DIRECTION → Collect every line of the data below that contains the string "Task", matching case exactly.

ITEMS →
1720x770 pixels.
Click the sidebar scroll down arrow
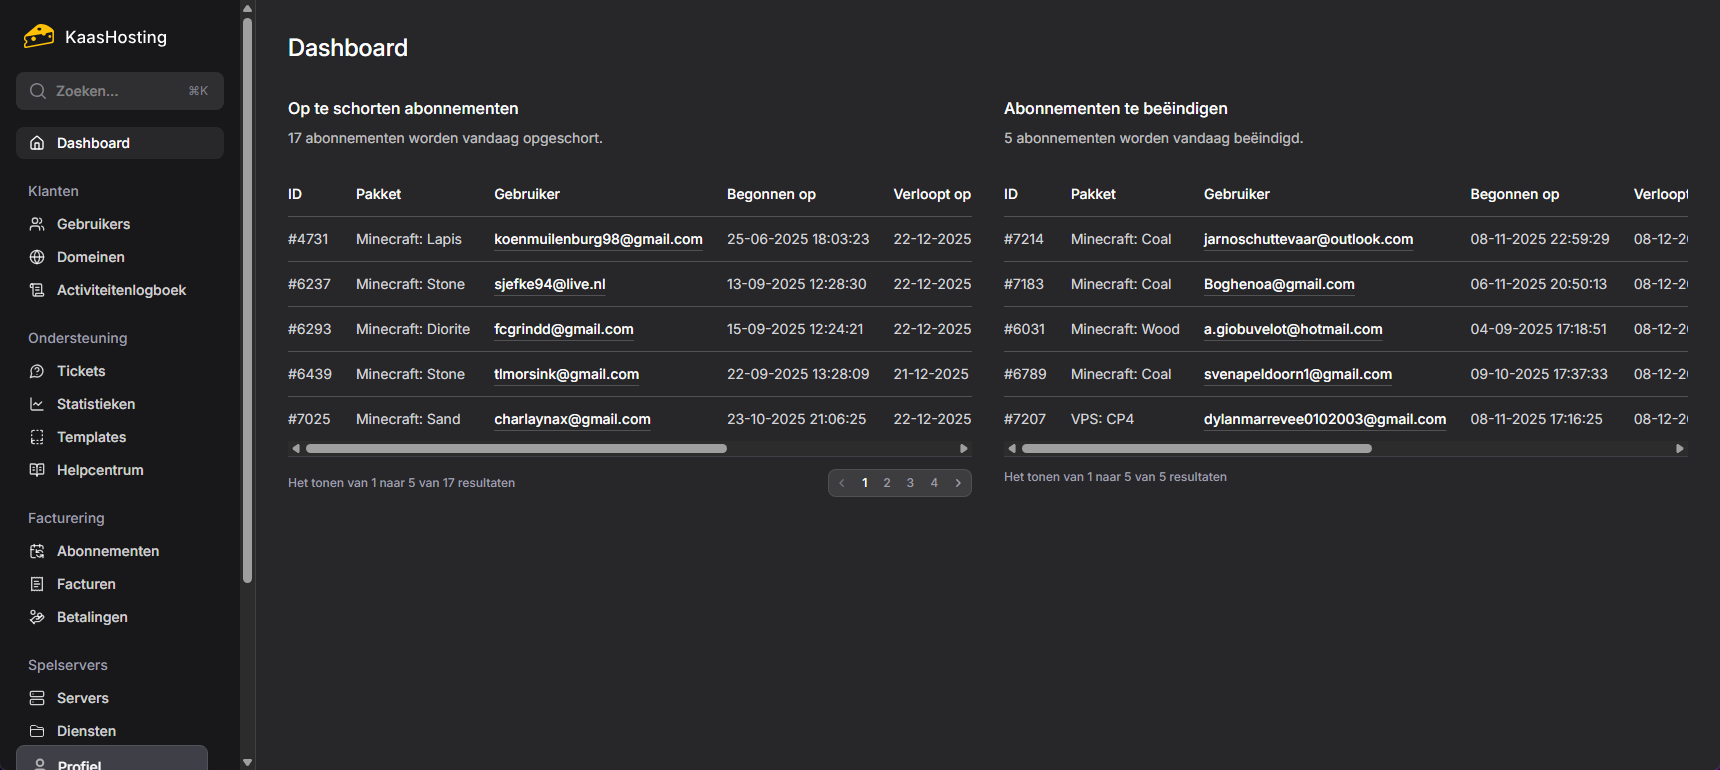pos(247,762)
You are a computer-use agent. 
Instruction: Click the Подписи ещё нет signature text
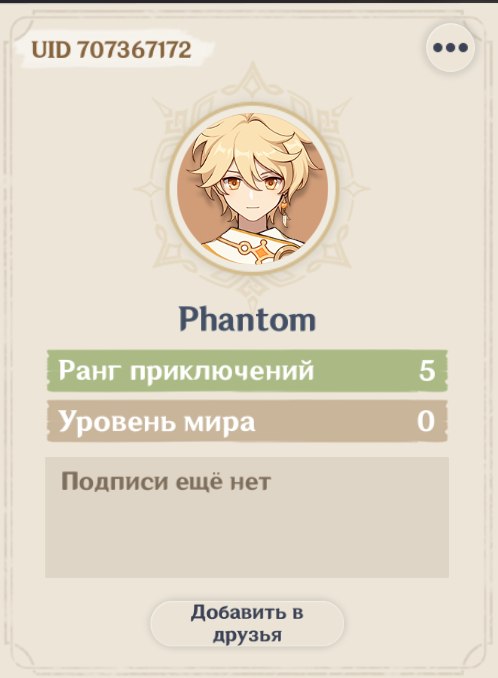pos(166,481)
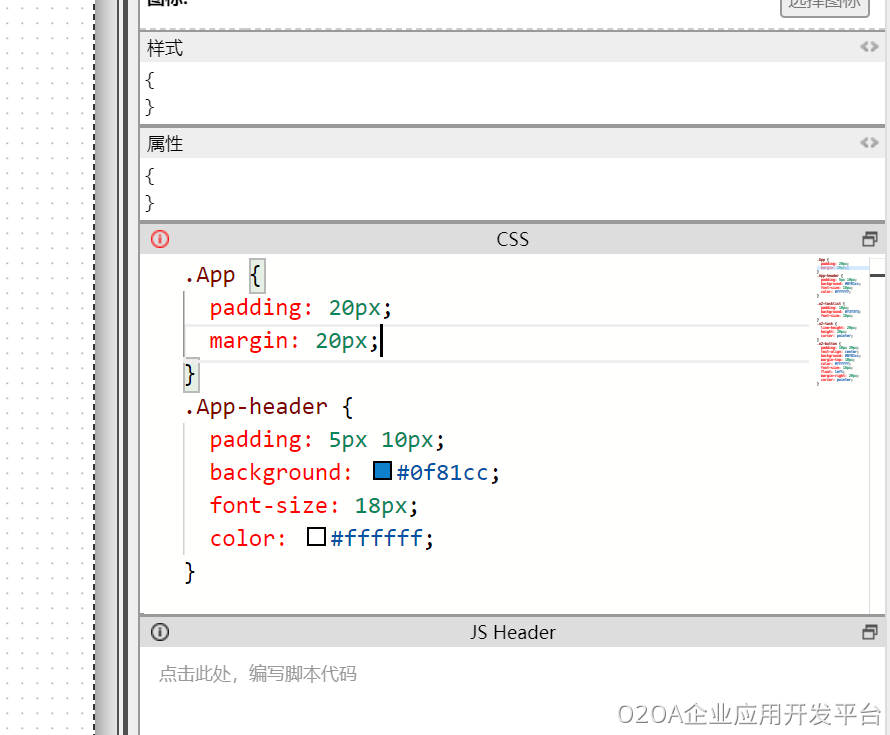
Task: Click the info icon beside JS Header
Action: coord(160,632)
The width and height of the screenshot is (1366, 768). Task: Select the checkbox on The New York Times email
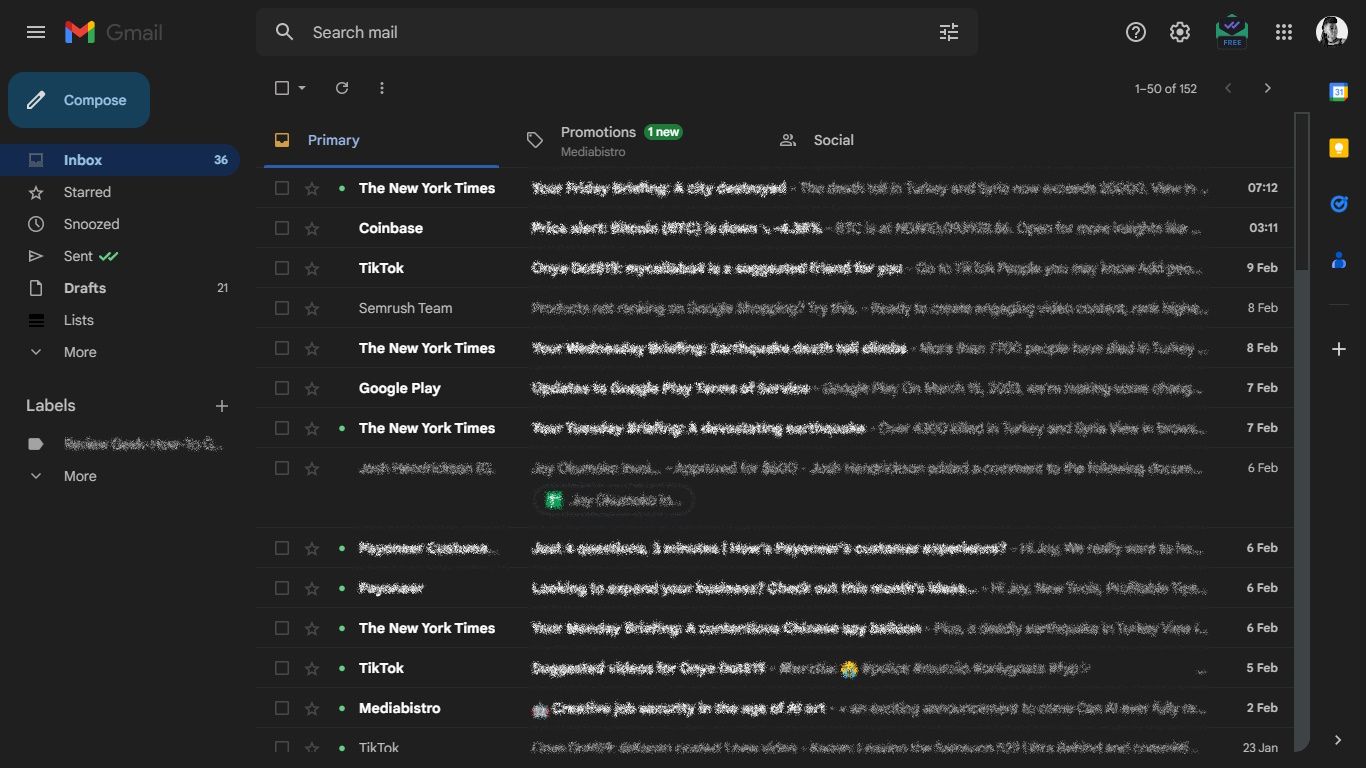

FULL RESPONSE →
Task: Click the info icon beside JS Header
The width and height of the screenshot is (1366, 768). Task: Select the checkbox on The New York Times email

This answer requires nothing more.